Maybe my son is drinking Charmes-Chambertin, but my guess is that most of the revelers in New Orleans are drinking something else.
Walking through Bourbon Street, one thinks longingly of Prohibition.
The Wine Importer Proudly Partners With New Blogging Journal
We are pleased to announce that The Wine Importer is now partnering with Bloggers, an international Blogging journal.
The object of this new venture is to forge ties between the international blogging community. This community includes both wine and non-wine blogs.
We hope you buy the premier issue of Bloggers, which is now available at your local newstand. It does not include any pornographic photos of Paris Hilton, has no articles about Michael Jackson, and does not mention the 100-point wine scoring system once!
Terres Dorées Beaujolais Nouveau Vieilles Vignes
We just did a double-blind tasting of Beaujolais Nouveau in our office. We went back to the 1998 vintage and all told there were wines from seven different Beaujolais Nouveau producers.
The unanimous favorite was Domaine des Terres Dorées Vieilles Vignes 2003! The wine has structure, some tannin, loads of fruit, depth and a long finish. Yes, it is almost too good to be a Nouveau, but it is a beautiful reminder of that hot, hot, awfully hot summer.
From my tasting notes:
Fresh and youthful, probably from this year's vintage. Tastes like it is from limestone, rather than granite. This is a lascivious, powerful, smoky sex pot of great fruit intensity, purity, and voluptuousness...."

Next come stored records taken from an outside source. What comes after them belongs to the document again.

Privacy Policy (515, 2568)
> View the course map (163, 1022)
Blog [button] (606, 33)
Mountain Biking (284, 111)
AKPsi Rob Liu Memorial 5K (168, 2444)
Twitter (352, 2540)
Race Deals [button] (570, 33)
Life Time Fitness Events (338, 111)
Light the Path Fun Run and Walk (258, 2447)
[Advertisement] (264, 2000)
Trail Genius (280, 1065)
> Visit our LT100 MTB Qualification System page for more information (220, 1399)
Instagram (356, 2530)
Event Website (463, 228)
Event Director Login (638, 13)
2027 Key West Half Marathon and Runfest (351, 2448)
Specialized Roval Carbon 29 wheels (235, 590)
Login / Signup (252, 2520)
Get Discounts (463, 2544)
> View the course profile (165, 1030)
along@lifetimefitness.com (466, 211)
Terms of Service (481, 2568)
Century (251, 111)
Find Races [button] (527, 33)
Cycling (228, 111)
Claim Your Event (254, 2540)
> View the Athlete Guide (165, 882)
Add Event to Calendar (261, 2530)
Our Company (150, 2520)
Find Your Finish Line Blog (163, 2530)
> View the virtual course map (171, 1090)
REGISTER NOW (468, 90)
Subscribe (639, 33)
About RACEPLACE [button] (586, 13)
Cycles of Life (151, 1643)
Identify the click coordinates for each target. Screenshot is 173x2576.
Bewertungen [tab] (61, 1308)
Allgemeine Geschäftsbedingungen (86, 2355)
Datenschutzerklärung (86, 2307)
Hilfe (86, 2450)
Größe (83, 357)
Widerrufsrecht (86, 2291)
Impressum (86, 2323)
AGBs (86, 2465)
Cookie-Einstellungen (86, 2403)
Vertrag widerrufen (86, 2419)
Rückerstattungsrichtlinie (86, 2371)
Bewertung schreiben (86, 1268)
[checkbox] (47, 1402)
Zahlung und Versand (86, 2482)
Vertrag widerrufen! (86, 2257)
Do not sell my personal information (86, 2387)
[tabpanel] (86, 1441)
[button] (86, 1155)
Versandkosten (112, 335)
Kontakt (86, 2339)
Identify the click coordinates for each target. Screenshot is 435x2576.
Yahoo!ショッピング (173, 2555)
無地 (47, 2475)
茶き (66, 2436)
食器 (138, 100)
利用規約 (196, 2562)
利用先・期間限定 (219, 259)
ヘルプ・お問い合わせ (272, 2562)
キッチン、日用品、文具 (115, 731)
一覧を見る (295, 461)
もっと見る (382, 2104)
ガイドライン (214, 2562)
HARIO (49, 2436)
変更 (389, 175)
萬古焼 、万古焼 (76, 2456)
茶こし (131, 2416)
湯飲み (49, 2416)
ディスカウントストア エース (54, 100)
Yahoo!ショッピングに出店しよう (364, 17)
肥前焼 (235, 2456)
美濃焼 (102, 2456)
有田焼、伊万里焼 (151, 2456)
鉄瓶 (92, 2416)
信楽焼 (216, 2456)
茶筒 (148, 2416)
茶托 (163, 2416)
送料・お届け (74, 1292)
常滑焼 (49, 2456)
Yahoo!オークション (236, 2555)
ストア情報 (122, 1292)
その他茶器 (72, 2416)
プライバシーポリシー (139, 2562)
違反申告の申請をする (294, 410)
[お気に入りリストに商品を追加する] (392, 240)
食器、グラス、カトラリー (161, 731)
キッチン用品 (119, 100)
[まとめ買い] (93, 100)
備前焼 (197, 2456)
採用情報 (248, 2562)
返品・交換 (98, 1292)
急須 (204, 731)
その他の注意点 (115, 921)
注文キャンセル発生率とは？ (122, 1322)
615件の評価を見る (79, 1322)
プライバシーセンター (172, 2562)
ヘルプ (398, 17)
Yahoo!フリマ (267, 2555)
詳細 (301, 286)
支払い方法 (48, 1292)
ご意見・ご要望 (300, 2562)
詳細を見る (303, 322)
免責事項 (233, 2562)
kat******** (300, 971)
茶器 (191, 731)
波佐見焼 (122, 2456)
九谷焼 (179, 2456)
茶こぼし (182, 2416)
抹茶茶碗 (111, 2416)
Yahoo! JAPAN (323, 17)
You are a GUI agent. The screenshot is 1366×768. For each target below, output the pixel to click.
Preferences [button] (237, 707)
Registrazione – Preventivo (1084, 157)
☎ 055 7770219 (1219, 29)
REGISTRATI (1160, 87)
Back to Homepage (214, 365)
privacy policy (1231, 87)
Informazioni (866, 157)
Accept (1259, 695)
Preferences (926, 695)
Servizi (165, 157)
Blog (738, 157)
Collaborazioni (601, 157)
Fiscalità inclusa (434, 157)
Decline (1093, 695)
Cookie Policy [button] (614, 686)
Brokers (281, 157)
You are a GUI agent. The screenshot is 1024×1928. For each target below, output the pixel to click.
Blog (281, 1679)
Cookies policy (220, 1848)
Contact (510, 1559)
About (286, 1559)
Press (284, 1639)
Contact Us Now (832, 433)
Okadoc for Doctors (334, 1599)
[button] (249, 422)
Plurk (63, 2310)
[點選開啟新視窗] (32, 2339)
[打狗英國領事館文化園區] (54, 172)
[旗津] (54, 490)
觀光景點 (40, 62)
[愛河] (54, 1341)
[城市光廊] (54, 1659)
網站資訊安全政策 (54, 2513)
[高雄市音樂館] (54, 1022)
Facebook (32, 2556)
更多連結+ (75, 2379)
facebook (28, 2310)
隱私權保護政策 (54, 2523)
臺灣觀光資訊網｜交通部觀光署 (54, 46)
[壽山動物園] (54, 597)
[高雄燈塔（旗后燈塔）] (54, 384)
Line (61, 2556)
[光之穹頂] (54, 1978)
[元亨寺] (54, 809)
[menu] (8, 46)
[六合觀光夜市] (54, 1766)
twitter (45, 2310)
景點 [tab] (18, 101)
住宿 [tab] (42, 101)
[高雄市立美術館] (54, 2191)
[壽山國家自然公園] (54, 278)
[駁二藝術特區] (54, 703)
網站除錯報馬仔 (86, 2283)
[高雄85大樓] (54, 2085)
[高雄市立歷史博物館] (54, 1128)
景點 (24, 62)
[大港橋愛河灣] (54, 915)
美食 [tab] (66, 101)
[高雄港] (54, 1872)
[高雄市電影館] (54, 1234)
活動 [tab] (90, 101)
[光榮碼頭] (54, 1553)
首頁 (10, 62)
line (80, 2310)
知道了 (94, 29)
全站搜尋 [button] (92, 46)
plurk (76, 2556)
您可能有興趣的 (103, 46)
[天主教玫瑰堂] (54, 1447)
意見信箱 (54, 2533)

The wine will officially be for sale tomorrow.
Unfortunately, we did not have a bottle of the regular cuvée.
Tomorrow, we will give samples to The Wine Spectator, who will savage the wine, as they do annually.
Great Spam
I am now using a great product, Mailblocks, to get rid of spam. I get nearly 400 e-mails a day, with maybe 10% of them actually being real messages from real people to me. The rest are the usual array of penile enlargement, viagra, breast enlargement, mortgages, Christian dating (I'm big with these people), etc.
Today, I got some interesting wine spam from Jennifer Pollock, a salesperson at Vino Veritas. Jennifer can be reached at 1-707-836-8855, which is the store number. This is a store in an unlikely place called Windsor, California.
The spam read:
2001 Hundred Acre Vineyard Cabernet Sauvignon
Hundred Acre Vineyard
Napa, North Coast, California, USA
Cabernet Sauvignon (a dry red table wine)
36b available $150 a bottle
Said to be the next Screaming Eagle. This wine has yet to be released and has limited allocation.
Wine Advocate #142 (Aug 2002) Robert Parker (92-94) points Drink 2002-2017 The 2001 (1,500 case of 100% Cabernet Sauvignon) may be the Le Pin of Napa Valley Cabernet Sauvignon. This is a lascivious, powerful, smoky sex pot of great fruit intensity, purity, and voluptuousness...."
I passed on this offer, but the 36 bottles might still be available.
Plus, I have to hand it to wine journalist Robert Parker for coming up with the phrase: a lascivious, powerful smoky sex pot of great fruit intensity, purity and voluptuousness.
Wine journalism is a difficult field and it is great to see Mr. Parker finding new ways to describe exciting new wines. We need this sort of creativity in the wine industry!
What is a Po' Boy Anyhow?
I'm going to New Orleans on Monday and still have no idea what a Po' Boy is and where I should buy one.
Which Savenièrres and what vintage goes best with a Po' Boy?
Are there many different Po' Boy flavors?